*** QUOTED PASSAGE

0.999... = 1. A disadvantage of these definitions is that there are a

few real numbers (anything of the form n*10^(-m) for n, m integers)

that end up with two representations, e.g. 0.999... = 1.000...

and 0.124999... = 0.125000... (the latter example, IIRC, is from

Tom Apostol's _Calculus_), but this is a relatively minor problem.

>third question: should I ask this in sci.math?

I would recommend reading the sci.math FAQ first, which will give

another explanation of why 0.999... = 1.

David A. Karr

I googled for the sci math faq...

Here's the proof within - two proofs actually, one using limits... references included...

http://faqs.cs.uu.nl/na-dir/sci-math-faq/0.999999.html

In conclusion, the answer to the question in the thread title in an unequivocal YES.

/thread

[edgun88]

Any number repeating is not a real number. It goes on for an infinite number of decimal places. It is not exactly equal to anything. 1 is a real number. Only a real number can equal a real number.

[Spec138]

Any number repeating is not a real number. It goes on for an infinite number of decimal places. It is not exactly equal to anything. 1 is a real number. Only a real number can equal a real number.

Ughhh :doh::doh::doh:

[Thinking Skins]

Any number repeating is not a real number. It goes on for an infinite number of decimal places. It is not exactly equal to anything. 1 is a real number. Only a real number can equal a real number.

Can you state whether thats opinion or fact?

And if you call it a fact, then whats that based off of?

Can you state the definition of a real number?

Can you state the definition of a rational number?

Can you state how the decimal representation of a rational number relates to the number itself?

I don't feel like getting back into the deep end of this argument, but here's a quote from wikipedia:

http://en.wikipedia.org/wiki/Rational_number

The decimal expansion of a rational number always either terminates after finitely many digits or begins to repeat the same sequence of digits over and over. Moreover, any repeating or terminating decimal represents a rational number.

[Mark The Homer]

Any number repeating is not a real number. It goes on for an infinite number of decimal places. It is not exactly equal to anything. 1 is a real number. Only a real number can equal a real number.

:doh:

[Spec138]

It's sort of funny that people will have blind faith in so many things, but whenever something is spelled out and proven they won't.

Note: .999... is just another way to say 1.

[Thinking Skins]

Thanks MTH. I just learned something new:

http://faqs.cs.uu.nl/na-dir/sci-math-faq/0.999999.html

Another informal argument is to notice that all periodic numbers such

as 0.46464646... are equal to the period divided over the same number

of 9s. Thus 0.46464646... = 46/99. Applying the same argument to

0.9999... = 9/9 = 1.

but once again, we have the same proof that people in this thread have been repeating:

In modern mathematics, the string of symbols 0.9999... is understood

to be a shorthand for ``the infinite sum 9/10 + 9/100 + 9/1000 +

...''. This in turn is shorthand for ``the limit of the sequence of

real numbers 9/10, 9/10 + 9/100, 9/10 + 9/100 + 9/1000, ...''. Using

the well-known epsilon-delta definition of the limit (you can find it

in any of the given references on analysis), one can easily show that

this limit is 1. The statement that 0.9999... = 1 is simply an

abbreviation of this fact.

******

SET OF TASKS:
[A] Reproduce the passage of the forum thread about 0.999... = 1 from "The decimal expansion" up to and including "proven they won't.".
[B] In the forum thread about 0.999... = 1, what fraction is 0.46464646... said to equal?
[C] Pick up the forum thread about 0.999... = 1 at the point where it stops and keep writing it.

*** RECORDED DATA

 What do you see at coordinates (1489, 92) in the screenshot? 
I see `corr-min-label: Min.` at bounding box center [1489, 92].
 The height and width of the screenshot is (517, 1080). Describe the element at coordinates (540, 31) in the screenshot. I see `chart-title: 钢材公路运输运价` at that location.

******

EXPECTED OUTPUTS:
[A]
The decimal expansion of a rational number always either terminates after finitely many digits or begins to repeat the same sequence of digits over and over. Moreover, any repeating or terminating decimal represents a rational number.

[Mark The Homer]

Any number repeating is not a real number. It goes on for an infinite number of decimal places. It is not exactly equal to anything. 1 is a real number. Only a real number can equal a real number.

:doh:

[Spec138]

It's sort of funny that people will have blind faith in so many things, but whenever something is spelled out and proven they won't.

[B] 46/99

[C]
And this is from sci.math.

[Spec138]

Thanks MTH. I just learned something new:

http://faqs.cs.uu.nl/na-dir/sci-math-faq/0.999999.html

That's actually a really simple way to prove it.

Though you have to accept the part about the repeating part over that many 9s. I don't know how you prove that.

[Mark The Homer]

Thanks MTH. I just learned something new:

http://faqs.cs.uu.nl/na-dir/sci-math-faq/0.999999.html

Did you know this?

Put your hands on the table.

To calculate 9x whatever....

Fold the appropriate finger and count the fingers on either side.

ex. 9 x 7 .... fold the 7th finger ... answer 63 ...

...and so on

Here's something else.

11 x a two digit number...

add the two digits and stick it in the middle .... that's your answer

ex 11 x 27 .... Add the two and the seven ... answer is 297.

...and so on...

(this is what we had to do before calculators were invented

[Spec138]

That's neat, though for 9x something I've always just multiplied by 10 and subtracted whatever I was multiplying by 9.

[Larry]

(this is what we had to do before calculators were invented

Were you going to school in West Virginia, or something? We used pencil and paper.

(There. That ought to hijack this thread.)

[Thinking Skins]

.3 repeating is not exactly one third. It's just the closest number to 1/3 that we use for simplicity.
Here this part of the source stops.